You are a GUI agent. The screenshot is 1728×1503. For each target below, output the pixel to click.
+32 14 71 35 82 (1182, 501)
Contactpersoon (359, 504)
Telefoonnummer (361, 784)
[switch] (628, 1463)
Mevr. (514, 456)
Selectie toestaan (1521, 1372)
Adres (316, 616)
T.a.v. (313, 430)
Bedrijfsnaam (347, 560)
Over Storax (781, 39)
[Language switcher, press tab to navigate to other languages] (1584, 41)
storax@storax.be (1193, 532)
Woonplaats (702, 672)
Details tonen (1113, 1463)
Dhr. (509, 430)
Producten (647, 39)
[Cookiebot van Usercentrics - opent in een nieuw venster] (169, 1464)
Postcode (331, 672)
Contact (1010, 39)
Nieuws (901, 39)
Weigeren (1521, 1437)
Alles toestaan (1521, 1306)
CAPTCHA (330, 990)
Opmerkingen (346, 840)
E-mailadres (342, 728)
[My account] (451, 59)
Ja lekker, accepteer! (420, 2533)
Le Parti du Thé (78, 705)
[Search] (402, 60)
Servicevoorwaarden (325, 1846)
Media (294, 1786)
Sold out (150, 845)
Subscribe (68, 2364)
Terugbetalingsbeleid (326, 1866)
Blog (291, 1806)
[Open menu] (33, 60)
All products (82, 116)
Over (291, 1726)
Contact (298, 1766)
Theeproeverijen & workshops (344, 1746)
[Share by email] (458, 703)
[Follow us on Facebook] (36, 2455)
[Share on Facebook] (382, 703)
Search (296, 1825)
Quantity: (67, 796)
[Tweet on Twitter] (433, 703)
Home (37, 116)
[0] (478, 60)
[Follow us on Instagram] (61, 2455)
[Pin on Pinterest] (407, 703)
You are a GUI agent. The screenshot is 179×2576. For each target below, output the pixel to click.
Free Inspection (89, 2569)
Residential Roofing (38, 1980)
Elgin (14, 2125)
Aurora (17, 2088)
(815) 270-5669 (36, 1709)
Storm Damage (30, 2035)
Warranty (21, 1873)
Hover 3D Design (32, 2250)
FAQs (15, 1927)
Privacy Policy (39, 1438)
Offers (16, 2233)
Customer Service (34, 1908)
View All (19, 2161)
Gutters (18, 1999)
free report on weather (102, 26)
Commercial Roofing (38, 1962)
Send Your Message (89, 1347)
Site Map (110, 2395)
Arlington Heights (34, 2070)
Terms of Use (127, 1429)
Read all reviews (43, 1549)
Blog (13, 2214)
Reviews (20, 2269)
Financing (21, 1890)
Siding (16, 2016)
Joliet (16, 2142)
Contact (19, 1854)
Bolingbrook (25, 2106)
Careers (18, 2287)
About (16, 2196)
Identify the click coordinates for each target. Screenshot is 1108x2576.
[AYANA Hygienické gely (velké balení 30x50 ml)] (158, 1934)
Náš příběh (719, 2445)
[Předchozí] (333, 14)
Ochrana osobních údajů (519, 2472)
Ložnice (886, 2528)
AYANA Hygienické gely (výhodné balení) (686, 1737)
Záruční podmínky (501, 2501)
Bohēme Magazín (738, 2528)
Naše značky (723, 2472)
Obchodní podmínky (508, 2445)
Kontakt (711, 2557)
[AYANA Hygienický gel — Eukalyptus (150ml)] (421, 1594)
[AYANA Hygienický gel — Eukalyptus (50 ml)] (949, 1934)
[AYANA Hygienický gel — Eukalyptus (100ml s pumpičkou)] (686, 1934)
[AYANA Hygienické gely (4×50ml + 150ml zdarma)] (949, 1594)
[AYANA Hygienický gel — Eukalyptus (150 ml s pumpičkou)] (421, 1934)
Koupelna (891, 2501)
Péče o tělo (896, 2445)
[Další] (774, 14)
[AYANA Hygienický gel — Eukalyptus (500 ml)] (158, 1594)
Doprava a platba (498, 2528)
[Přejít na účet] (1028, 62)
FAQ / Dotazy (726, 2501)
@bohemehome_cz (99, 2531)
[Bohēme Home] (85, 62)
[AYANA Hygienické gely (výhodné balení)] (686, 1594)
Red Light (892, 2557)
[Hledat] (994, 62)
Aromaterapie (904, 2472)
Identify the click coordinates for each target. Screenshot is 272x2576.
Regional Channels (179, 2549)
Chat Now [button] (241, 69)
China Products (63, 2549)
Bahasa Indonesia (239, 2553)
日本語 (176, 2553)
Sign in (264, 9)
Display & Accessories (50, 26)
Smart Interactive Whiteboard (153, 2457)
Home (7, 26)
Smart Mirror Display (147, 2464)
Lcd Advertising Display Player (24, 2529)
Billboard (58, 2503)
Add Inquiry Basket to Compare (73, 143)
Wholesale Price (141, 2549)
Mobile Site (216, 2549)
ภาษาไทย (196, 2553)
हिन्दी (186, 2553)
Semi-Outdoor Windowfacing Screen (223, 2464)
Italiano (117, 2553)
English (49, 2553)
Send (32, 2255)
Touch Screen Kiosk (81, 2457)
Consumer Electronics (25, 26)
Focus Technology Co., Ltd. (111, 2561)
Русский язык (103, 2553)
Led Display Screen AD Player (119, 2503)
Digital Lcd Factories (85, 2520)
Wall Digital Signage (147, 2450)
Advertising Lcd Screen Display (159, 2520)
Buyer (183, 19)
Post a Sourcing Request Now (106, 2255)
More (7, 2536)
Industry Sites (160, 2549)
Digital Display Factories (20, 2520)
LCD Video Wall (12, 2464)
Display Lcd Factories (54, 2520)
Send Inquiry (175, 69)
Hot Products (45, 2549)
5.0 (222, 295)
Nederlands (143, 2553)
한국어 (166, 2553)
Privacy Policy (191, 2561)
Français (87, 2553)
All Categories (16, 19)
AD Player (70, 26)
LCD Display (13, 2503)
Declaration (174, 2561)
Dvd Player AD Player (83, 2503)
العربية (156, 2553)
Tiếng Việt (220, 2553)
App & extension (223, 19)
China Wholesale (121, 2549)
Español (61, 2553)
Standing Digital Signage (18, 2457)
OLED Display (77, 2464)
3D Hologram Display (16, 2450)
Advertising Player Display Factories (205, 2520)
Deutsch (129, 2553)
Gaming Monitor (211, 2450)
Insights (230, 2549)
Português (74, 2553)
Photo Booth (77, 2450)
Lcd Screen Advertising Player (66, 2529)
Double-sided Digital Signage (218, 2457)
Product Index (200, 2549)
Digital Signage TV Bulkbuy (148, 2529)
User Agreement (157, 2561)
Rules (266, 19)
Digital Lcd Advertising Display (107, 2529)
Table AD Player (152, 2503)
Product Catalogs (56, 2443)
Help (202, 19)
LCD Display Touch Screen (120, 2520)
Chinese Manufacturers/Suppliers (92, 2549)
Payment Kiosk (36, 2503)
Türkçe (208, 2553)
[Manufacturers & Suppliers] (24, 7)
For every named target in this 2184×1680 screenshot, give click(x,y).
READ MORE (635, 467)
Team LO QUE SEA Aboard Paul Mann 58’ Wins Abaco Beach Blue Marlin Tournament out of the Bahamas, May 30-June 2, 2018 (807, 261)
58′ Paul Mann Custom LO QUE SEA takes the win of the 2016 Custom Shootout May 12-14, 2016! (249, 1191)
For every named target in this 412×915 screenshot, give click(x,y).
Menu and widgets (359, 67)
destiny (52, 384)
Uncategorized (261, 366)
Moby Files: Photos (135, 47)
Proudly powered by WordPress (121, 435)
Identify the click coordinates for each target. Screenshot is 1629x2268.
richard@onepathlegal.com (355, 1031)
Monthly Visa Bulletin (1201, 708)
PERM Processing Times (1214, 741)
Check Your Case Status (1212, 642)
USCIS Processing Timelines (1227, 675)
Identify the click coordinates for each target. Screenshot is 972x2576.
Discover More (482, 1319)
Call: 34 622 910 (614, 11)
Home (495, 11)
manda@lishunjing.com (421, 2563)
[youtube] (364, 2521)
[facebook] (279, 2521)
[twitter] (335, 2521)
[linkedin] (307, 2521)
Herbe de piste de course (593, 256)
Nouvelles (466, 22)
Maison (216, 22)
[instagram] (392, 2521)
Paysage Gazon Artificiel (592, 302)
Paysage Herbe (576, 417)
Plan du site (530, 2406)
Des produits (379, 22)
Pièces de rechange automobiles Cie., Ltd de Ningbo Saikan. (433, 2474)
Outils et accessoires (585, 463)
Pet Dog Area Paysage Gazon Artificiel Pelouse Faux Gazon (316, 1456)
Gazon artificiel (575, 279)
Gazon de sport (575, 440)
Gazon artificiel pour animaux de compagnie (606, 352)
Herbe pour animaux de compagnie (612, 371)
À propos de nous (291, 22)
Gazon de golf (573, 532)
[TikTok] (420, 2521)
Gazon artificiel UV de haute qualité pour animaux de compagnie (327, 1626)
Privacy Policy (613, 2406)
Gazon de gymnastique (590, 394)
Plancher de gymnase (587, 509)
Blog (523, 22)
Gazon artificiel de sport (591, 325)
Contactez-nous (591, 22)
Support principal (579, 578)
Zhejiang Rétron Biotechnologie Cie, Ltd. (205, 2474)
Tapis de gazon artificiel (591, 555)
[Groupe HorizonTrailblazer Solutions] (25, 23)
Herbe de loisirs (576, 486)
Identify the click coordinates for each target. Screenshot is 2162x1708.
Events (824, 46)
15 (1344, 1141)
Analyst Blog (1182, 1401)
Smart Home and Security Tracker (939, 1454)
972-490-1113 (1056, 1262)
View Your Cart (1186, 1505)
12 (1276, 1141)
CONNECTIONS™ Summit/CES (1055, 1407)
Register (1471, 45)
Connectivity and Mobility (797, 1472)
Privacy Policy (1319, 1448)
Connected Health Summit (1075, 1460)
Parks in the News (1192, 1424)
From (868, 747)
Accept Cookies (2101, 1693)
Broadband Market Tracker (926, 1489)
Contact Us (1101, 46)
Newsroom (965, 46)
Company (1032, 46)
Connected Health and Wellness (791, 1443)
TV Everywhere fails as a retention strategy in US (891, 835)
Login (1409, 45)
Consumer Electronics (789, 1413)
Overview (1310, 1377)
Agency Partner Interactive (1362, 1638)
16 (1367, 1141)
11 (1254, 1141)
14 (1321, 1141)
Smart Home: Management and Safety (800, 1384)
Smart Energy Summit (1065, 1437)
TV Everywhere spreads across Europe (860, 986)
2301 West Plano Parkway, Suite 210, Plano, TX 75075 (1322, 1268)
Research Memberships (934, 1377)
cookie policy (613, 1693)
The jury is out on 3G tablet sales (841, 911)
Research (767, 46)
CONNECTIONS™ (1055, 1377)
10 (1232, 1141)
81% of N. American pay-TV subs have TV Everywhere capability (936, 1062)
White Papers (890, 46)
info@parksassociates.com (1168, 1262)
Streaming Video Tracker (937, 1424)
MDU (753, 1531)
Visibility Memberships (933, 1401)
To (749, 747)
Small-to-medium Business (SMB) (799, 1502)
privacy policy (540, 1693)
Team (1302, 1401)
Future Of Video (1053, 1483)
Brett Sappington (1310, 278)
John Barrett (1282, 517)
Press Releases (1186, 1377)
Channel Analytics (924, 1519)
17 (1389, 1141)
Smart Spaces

== Problem to solve ==
Determine the number of lines in the entries that contain "Hygienické", then write that number alone.

== The answer ==
4